跳转至

OpenTelemetry


OpenTelemetry (以下简称 OTEL)是 CNCF 的一个可观测性项目,旨在提供可观测性领域的标准化方案,解决观测数据的数据模型、采集、处理、导出等的标准化问题。

OTEL 是一组标准和工具的集合,旨在管理观测类数据,如 trace、metrics、logs 。

本篇旨在介绍如何在 Datakit 上配置并开启 OTEL 的数据接入,以及 Java、Go 的最佳实践。

配置

进入 DataKit 安装目录下的 conf.d/opentelemetry 目录,复制 opentelemetry.conf.sample 并命名为 opentelemetry.conf。示例如下:

[[inputs.opentelemetry]]
  ## customer_tags will work as a whitelist to prevent tags send to data center.
  ## All . will replace to _ ,like this :
  ## "project.name" to send to GuanCe center is "project_name"
  # customer_tags = ["sink_project", "custom.otel.tag"]

  ## Keep rare tracing resources list switch.
  ## If some resources are rare enough(not presend in 1 hour), those resource will always send
  ## to data center and do not consider samplers and filters.
  # keep_rare_resource = false

  ## By default every error presents in span will be send to data center and omit any filters or
  ## sampler. If you want to get rid of some error status, you can set the error status list here.
  # omit_err_status = ["404"]

  ## compatible ddtrace: It is possible to compatible OTEL Trace with DDTrace trace
  # compatible_ddtrace=false

  ## spilt service.name form xx.system.
  ## see: https://github.com/open-telemetry/semantic-conventions/blob/main/docs/database/database-spans.md
  spilt_service_name = true

  ## delete trace message
  # del_message = true

  ## Ignore tracing resources map like service:[resources...].
  ## The service name is the full service name in current application.
  ## The resource list is regular expressions uses to block resource names.

练习要求
A: 按照关于 OpenTelemetry 的文段,OTEL 是哪个组织的可观测性项目?
B: 请把关于 OpenTelemetry 的文段中从“本篇旨在介绍如何在 Datakit 上配置并开启”到“resources list switch.”的部分一字不改地输出。
下面的清单与上面的文段没有关系。

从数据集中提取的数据
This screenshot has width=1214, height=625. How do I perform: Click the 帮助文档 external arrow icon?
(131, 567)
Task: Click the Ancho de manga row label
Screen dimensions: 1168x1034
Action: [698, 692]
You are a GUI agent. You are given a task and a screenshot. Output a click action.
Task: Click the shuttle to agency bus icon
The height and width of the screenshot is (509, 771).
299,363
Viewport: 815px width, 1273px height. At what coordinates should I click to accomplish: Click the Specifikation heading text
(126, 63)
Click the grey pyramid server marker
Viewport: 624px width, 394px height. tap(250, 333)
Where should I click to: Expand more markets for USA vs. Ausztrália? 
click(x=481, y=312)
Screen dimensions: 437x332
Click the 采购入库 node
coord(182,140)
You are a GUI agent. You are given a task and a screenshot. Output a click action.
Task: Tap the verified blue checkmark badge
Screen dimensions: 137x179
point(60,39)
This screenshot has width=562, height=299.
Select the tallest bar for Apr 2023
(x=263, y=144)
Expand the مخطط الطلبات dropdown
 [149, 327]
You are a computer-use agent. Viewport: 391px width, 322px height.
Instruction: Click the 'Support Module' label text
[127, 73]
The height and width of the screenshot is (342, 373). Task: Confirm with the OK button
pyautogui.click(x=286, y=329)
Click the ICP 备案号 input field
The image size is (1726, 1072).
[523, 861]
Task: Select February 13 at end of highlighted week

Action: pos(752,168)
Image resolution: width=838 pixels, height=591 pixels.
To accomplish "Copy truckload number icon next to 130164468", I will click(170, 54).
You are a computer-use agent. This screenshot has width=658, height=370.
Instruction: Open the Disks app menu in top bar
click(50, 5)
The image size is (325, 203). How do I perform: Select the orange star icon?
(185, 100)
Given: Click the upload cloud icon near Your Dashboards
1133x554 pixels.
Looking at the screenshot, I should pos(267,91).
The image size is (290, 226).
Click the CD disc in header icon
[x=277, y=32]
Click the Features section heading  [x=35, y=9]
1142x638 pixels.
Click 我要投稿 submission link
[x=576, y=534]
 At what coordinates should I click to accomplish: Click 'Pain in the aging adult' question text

逐题解答
A: CNCF。

B:
本篇旨在介绍如何在 Datakit 上配置并开启 OTEL 的数据接入,以及 Java、Go 的最佳实践。

配置

进入 DataKit 安装目录下的 conf.d/opentelemetry 目录,复制 opentelemetry.conf.sample 并命名为 opentelemetry.conf。示例如下:

[[inputs.opentelemetry]]
  ## customer_tags will work as a whitelist to prevent tags send to data center.
  ## All . will replace to _ ,like this :
  ## "project.name" to send to GuanCe center is "project_name"
  # customer_tags = ["sink_project", "custom.otel.tag"]

  ## Keep rare tracing resources list switch.